◆ What to produce
Retype all of the data that follows, line for line.

◆ Extracted entries
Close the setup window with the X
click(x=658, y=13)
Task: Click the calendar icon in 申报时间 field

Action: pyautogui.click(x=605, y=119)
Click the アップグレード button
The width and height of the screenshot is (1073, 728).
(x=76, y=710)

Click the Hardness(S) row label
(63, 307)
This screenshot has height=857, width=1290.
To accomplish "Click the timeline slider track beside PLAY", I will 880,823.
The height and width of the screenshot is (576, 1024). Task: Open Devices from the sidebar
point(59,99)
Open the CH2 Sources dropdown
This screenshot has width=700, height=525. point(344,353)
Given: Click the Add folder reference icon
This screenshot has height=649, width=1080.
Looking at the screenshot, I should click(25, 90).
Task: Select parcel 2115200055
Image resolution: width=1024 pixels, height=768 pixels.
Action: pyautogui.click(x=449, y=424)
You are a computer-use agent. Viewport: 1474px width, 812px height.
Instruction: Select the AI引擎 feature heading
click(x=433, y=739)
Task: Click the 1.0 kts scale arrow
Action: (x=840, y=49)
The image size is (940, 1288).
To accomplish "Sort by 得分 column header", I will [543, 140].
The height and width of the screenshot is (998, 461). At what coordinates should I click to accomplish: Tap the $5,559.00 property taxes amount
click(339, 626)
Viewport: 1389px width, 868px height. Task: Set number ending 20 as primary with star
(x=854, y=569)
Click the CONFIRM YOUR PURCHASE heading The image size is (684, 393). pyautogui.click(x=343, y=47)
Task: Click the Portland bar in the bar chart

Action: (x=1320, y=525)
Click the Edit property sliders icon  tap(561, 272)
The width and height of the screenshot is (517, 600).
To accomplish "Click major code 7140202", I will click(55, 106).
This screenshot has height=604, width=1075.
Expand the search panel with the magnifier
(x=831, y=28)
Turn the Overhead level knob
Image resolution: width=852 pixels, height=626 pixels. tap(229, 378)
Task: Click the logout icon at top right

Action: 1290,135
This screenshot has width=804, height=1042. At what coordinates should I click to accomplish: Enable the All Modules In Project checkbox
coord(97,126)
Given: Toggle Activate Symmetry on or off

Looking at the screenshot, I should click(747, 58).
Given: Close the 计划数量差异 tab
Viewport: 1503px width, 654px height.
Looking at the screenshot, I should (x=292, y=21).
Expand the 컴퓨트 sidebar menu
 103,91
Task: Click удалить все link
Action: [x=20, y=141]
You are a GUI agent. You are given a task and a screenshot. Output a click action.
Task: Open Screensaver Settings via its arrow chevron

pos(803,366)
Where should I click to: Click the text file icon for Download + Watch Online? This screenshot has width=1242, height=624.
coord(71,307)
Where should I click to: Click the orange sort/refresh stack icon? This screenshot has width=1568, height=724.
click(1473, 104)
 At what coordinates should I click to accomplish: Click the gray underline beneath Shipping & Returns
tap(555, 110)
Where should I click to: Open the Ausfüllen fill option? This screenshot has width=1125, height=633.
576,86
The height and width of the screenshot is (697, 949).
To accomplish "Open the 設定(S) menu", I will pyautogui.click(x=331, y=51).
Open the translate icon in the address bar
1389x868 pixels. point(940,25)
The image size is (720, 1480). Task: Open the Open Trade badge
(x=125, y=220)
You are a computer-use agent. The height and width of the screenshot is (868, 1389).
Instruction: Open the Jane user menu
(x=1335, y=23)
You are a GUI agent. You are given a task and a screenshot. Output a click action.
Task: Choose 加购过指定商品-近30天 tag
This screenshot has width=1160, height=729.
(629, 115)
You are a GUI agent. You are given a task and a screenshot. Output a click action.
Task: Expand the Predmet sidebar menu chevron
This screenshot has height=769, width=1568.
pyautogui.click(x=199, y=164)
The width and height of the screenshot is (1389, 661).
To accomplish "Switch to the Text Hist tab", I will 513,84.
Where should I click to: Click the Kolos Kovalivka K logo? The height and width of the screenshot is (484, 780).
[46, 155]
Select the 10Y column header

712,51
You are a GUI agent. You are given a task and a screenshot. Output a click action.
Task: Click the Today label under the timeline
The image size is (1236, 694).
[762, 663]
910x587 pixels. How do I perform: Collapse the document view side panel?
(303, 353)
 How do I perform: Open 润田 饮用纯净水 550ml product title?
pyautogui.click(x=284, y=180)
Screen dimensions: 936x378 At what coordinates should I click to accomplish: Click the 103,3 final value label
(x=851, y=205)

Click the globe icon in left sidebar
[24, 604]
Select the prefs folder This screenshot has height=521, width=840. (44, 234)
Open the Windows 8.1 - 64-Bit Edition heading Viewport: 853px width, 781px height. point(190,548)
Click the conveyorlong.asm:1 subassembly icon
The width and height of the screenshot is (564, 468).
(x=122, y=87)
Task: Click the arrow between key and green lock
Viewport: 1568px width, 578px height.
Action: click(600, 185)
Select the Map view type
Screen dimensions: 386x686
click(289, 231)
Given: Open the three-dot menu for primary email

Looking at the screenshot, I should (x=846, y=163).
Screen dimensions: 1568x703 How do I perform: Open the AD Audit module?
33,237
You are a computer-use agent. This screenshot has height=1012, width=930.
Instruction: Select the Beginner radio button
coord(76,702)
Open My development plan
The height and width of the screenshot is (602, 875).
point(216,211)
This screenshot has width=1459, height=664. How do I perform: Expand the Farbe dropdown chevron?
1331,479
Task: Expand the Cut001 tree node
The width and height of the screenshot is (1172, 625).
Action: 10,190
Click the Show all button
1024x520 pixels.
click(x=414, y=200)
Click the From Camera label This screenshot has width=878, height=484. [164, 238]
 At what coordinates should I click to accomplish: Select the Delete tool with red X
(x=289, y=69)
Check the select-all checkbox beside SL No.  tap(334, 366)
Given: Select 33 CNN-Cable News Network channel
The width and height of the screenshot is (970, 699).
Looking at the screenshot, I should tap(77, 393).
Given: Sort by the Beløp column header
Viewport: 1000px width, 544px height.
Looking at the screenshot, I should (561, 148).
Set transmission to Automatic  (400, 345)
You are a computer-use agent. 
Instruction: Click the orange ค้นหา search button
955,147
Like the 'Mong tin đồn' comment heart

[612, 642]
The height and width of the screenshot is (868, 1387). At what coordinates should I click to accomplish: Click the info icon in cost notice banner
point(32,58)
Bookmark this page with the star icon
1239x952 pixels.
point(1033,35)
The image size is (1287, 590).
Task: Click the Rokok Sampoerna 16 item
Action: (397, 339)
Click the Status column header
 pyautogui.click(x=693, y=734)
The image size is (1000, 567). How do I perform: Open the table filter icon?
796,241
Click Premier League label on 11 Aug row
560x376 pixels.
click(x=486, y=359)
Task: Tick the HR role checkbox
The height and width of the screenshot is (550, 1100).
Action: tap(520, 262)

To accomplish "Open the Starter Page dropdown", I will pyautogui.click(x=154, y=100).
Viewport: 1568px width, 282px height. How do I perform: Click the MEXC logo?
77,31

◆ Output of the exercise
Close the setup window with the X
click(x=658, y=13)
Task: Click the calendar icon in 申报时间 field

Action: pyautogui.click(x=605, y=119)
Click the アップグレード button
The width and height of the screenshot is (1073, 728).
(x=76, y=710)

Click the Hardness(S) row label
(63, 307)
This screenshot has height=857, width=1290.
To accomplish "Click the timeline slider track beside PLAY", I will 880,823.
The height and width of the screenshot is (576, 1024). Task: Open Devices from the sidebar
point(59,99)
Open the CH2 Sources dropdown
This screenshot has width=700, height=525. point(344,353)
Given: Click the Add folder reference icon
This screenshot has height=649, width=1080.
Looking at the screenshot, I should click(25, 90).
Task: Select parcel 2115200055
Image resolution: width=1024 pixels, height=768 pixels.
Action: pyautogui.click(x=449, y=424)
You are a computer-use agent. Viewport: 1474px width, 812px height.
Instruction: Select the AI引擎 feature heading
click(x=433, y=739)
Task: Click the 1.0 kts scale arrow
Action: (x=840, y=49)
The image size is (940, 1288).
To accomplish "Sort by 得分 column header", I will [543, 140].
The height and width of the screenshot is (998, 461). At what coordinates should I click to accomplish: Tap the $5,559.00 property taxes amount
click(339, 626)
Viewport: 1389px width, 868px height. Task: Set number ending 20 as primary with star
(x=854, y=569)
Click the CONFIRM YOUR PURCHASE heading The image size is (684, 393). pyautogui.click(x=343, y=47)
Task: Click the Portland bar in the bar chart

Action: (x=1320, y=525)
Click the Edit property sliders icon  tap(561, 272)
The width and height of the screenshot is (517, 600).
To accomplish "Click major code 7140202", I will click(55, 106).
This screenshot has height=604, width=1075.
Expand the search panel with the magnifier
(x=831, y=28)
Turn the Overhead level knob
Image resolution: width=852 pixels, height=626 pixels. tap(229, 378)
Task: Click the logout icon at top right

Action: 1290,135
This screenshot has width=804, height=1042. At what coordinates should I click to accomplish: Enable the All Modules In Project checkbox
coord(97,126)
Given: Toggle Activate Symmetry on or off

Looking at the screenshot, I should click(747, 58).
Given: Close the 计划数量差异 tab
Viewport: 1503px width, 654px height.
Looking at the screenshot, I should (x=292, y=21).
Expand the 컴퓨트 sidebar menu
 103,91
Task: Click удалить все link
Action: [x=20, y=141]
You are a GUI agent. You are given a task and a screenshot. Output a click action.
Task: Open Screensaver Settings via its arrow chevron

pos(803,366)
Where should I click to: Click the text file icon for Download + Watch Online? This screenshot has width=1242, height=624.
coord(71,307)
Where should I click to: Click the orange sort/refresh stack icon? This screenshot has width=1568, height=724.
click(1473, 104)
 At what coordinates should I click to accomplish: Click the gray underline beneath Shipping & Returns
tap(555, 110)
Where should I click to: Open the Ausfüllen fill option? This screenshot has width=1125, height=633.
576,86
The height and width of the screenshot is (697, 949).
To accomplish "Open the 設定(S) menu", I will pyautogui.click(x=331, y=51).
Open the translate icon in the address bar
1389x868 pixels. point(940,25)
The image size is (720, 1480). Task: Open the Open Trade badge
(x=125, y=220)
You are a computer-use agent. The height and width of the screenshot is (868, 1389).
Instruction: Open the Jane user menu
(x=1335, y=23)
You are a GUI agent. You are given a task and a screenshot. Output a click action.
Task: Choose 加购过指定商品-近30天 tag
This screenshot has width=1160, height=729.
(629, 115)
You are a GUI agent. You are given a task and a screenshot. Output a click action.
Task: Expand the Predmet sidebar menu chevron
This screenshot has height=769, width=1568.
pyautogui.click(x=199, y=164)
The width and height of the screenshot is (1389, 661).
To accomplish "Switch to the Text Hist tab", I will 513,84.
Where should I click to: Click the Kolos Kovalivka K logo? The height and width of the screenshot is (484, 780).
[46, 155]
Select the 10Y column header

712,51
You are a GUI agent. You are given a task and a screenshot. Output a click action.
Task: Click the Today label under the timeline
The image size is (1236, 694).
[762, 663]
910x587 pixels. How do I perform: Collapse the document view side panel?
(303, 353)
 How do I perform: Open 润田 饮用纯净水 550ml product title?
pyautogui.click(x=284, y=180)
Screen dimensions: 936x378 At what coordinates should I click to accomplish: Click the 103,3 final value label
(x=851, y=205)

Click the globe icon in left sidebar
[24, 604]
Select the prefs folder This screenshot has height=521, width=840. (44, 234)
Open the Windows 8.1 - 64-Bit Edition heading Viewport: 853px width, 781px height. point(190,548)
Click the conveyorlong.asm:1 subassembly icon
The width and height of the screenshot is (564, 468).
(x=122, y=87)
Task: Click the arrow between key and green lock
Viewport: 1568px width, 578px height.
Action: click(600, 185)
Select the Map view type
Screen dimensions: 386x686
click(289, 231)
Given: Open the three-dot menu for primary email

Looking at the screenshot, I should (x=846, y=163).
Screen dimensions: 1568x703 How do I perform: Open the AD Audit module?
33,237
You are a computer-use agent. This screenshot has height=1012, width=930.
Instruction: Select the Beginner radio button
coord(76,702)
Open My development plan
The height and width of the screenshot is (602, 875).
point(216,211)
This screenshot has width=1459, height=664. How do I perform: Expand the Farbe dropdown chevron?
1331,479
Task: Expand the Cut001 tree node
The width and height of the screenshot is (1172, 625).
Action: 10,190
Click the Show all button
1024x520 pixels.
click(x=414, y=200)
Click the From Camera label This screenshot has width=878, height=484. [164, 238]
 At what coordinates should I click to accomplish: Select the Delete tool with red X
(x=289, y=69)
Check the select-all checkbox beside SL No.  tap(334, 366)
Given: Select 33 CNN-Cable News Network channel
The width and height of the screenshot is (970, 699).
Looking at the screenshot, I should tap(77, 393).
Given: Sort by the Beløp column header
Viewport: 1000px width, 544px height.
Looking at the screenshot, I should (561, 148).
Set transmission to Automatic  (400, 345)
You are a computer-use agent. 
Instruction: Click the orange ค้นหา search button
955,147
Like the 'Mong tin đồn' comment heart

[612, 642]
The height and width of the screenshot is (868, 1387). At what coordinates should I click to accomplish: Click the info icon in cost notice banner
point(32,58)
Bookmark this page with the star icon
1239x952 pixels.
point(1033,35)
The image size is (1287, 590).
Task: Click the Rokok Sampoerna 16 item
Action: (397, 339)
Click the Status column header
 pyautogui.click(x=693, y=734)
The image size is (1000, 567). How do I perform: Open the table filter icon?
796,241
Click Premier League label on 11 Aug row
560x376 pixels.
click(x=486, y=359)
Task: Tick the HR role checkbox
The height and width of the screenshot is (550, 1100).
Action: tap(520, 262)

To accomplish "Open the Starter Page dropdown", I will pyautogui.click(x=154, y=100).
Viewport: 1568px width, 282px height. How do I perform: Click the MEXC logo?
77,31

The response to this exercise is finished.